For my darlin’, I love you,
And I always will.
This was the moment I’d been waiting for. Someone telling me there was more to all this living than just nothing. I might still be nothing, but this guy Elvis was certainly something. And his something was rubbing off on me, right through my eyes, my skin, my heart. Up and away his spirit flew around me, inside me. Wordless hymns of a new beginnings swam in my head. I had found my reason to believe. All because of this very simply picture paying tribute to a dead rock and roll pioneer.
Bob Dylan wrote in a passage from his autobiography Chronicles about an epiphany he had years after losing faith in his own abilities as a writer and performer in the late 1980’s. He said, “Instantly, everything came back like a thoroughbred had charged through the gates. Everything came back, and came back in multidimensions.”

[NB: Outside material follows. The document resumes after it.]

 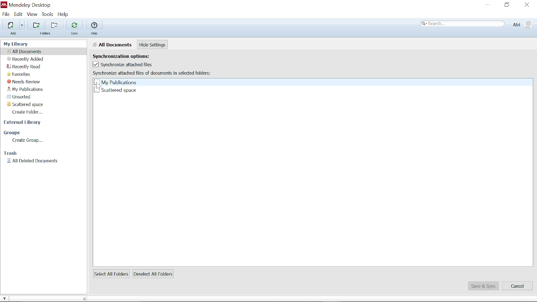 What do you see at coordinates (122, 65) in the screenshot?
I see `Synchronize attached files` at bounding box center [122, 65].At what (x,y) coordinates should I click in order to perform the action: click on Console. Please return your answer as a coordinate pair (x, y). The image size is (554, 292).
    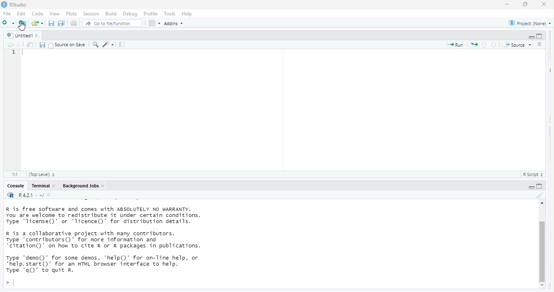
    Looking at the image, I should click on (14, 186).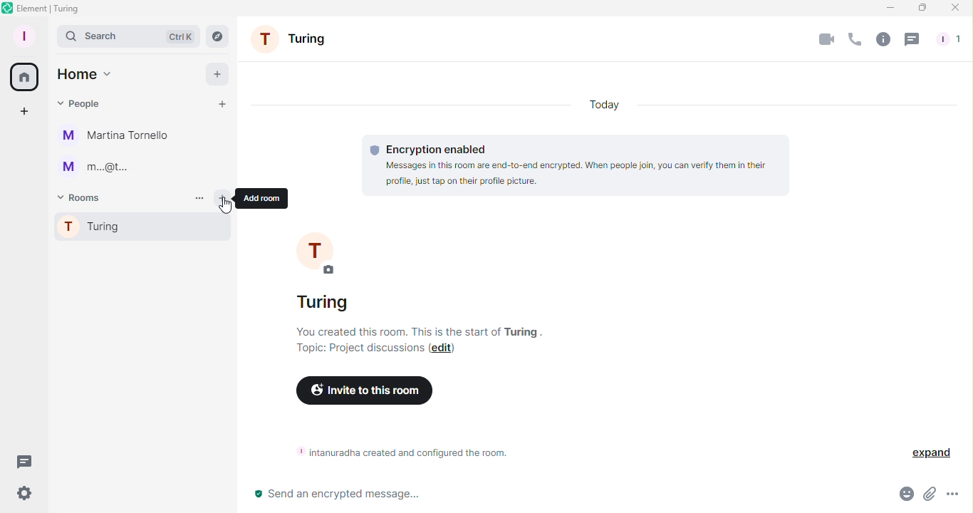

Dylan was on tour with Tom Petty and the Heartbreakers and basically mailing it in, passionless and disconnected from the legendary lyrics he wrote in the 1960’s and 70’s behind such great songs as “Like A Rolling Stone” “Isis” and “Tangled Up in Blue.” Until one night when he was rehearsing for a few tour dates with the Grateful Dead in San Francisco, a breakthrough occurred. Again, Dylan was going through the motions, he said, unwilling to invest much effort in the very songs that made him an icon. The Dead wanted to basically go through nearly the entire catalogue of Dylan songs, the rarities, sleepers and hits. Dylan just wanted to play the same songs he’d been playing with the Heartbreakers. In-and-out, get me home. He ended up leaving the studio alone that night and just started walking the streets of San Francisco. Rain was coming down and he ducked into a small bar where he heard some jazz being played. The joint was virtually empty but the music being played by the small four piece band was “unpredictable” and transformative, taking Dylan back to a time when risk and feel played a vital role in creating the musician he actually was.
This is what Elvis did to me. It woke me from a slumber I didn’t know I was living in.
And then, Bam, just like that, I was alive!